TASKS FOR THIS EXERCISE:
[1] In the Pioneer Institute statement, explain what accounts for most of the UMass Boston deficit.
[2] Rewrite the stretch of the Pioneer Institute statement from "In the wake" through "the Boston campus.", swapping "Director of Financial Reporting" for "Chief Financial Officer".

TEXT SEGMENT:
— Start —

Contact Micaela Dawson, 617-723-2277 ext. 203 or firstname.lastname@example.org
Pioneer Institute is disappointed that University of Massachusetts leadership refuses to join with Pioneer to request that the State Comptroller’s Office audit the university’s financial oversight.
In the wake of a report finding that UMass President Marty Meehan and the university’s board of trustees bear the bulk of responsibility for the recent budget crisis at UMass Boston, and after the UMass President’s Office requested a meeting with Pioneer staff to discuss the report, Pioneer offered to meet with President Meehan, university finance staff, State Comptroller Andrew W. Maylor, and his Director of Financial Reporting Michael Rodino.
The Pioneer study, “Fiscal Crisis at UMass Boston: The True Story and the Scapegoating,” authored by Greg Sullivan and Rebekah Paxton, finds that the UMass board failed to plan for, provide, or keep track of the funds needed for the program of rapid expansion it had approved for the Boston campus.
The board of trustees and President Meehan adopted the expansion plans based on profoundly inaccurate financial projections published in 2016 that estimated UMass Boston’s fiscal 2017 reserves at $77.7 million and 2018 reserves at $92.9 million. Within a few months of their release, the projections were reduced to $28.1 million for 2017 and $28.5 million for 2018.
The UMass board approved the dangerously low reserves – and even approved a $12.1 million reserve balance for fiscal 2018 – but then directed UMass Boston to replenish its reserves, essentially scapegoating then-Chancellor Keith Motley. The vast majority of the campus’ deficit was attributable to the funds needed to restock reserves.

— End —

MATERIAL:

— Start —

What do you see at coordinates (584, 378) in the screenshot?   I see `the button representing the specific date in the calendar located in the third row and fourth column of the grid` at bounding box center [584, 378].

— End —

ANSWERS GIVEN:
[1] Most of the UMass Boston deficit came from the money needed to restock the campus reserves. The UMass board had approved dangerously low reserves, then directed UMass Boston to replenish them.

[2]
In the wake of a report finding that UMass President Marty Meehan and the university’s board of trustees bear the bulk of responsibility for the recent budget crisis at UMass Boston, and after the UMass President’s Office requested a meeting with Pioneer staff to discuss the report, Pioneer offered to meet with President Meehan, university finance staff, State Comptroller Andrew W. Maylor, and his Chief Financial Officer Michael Rodino.
The Pioneer study, “Fiscal Crisis at UMass Boston: The True Story and the Scapegoating,” authored by Greg Sullivan and Rebekah Paxton, finds that the UMass board failed to plan for, provide, or keep track of the funds needed for the program of rapid expansion it had approved for the Boston campus.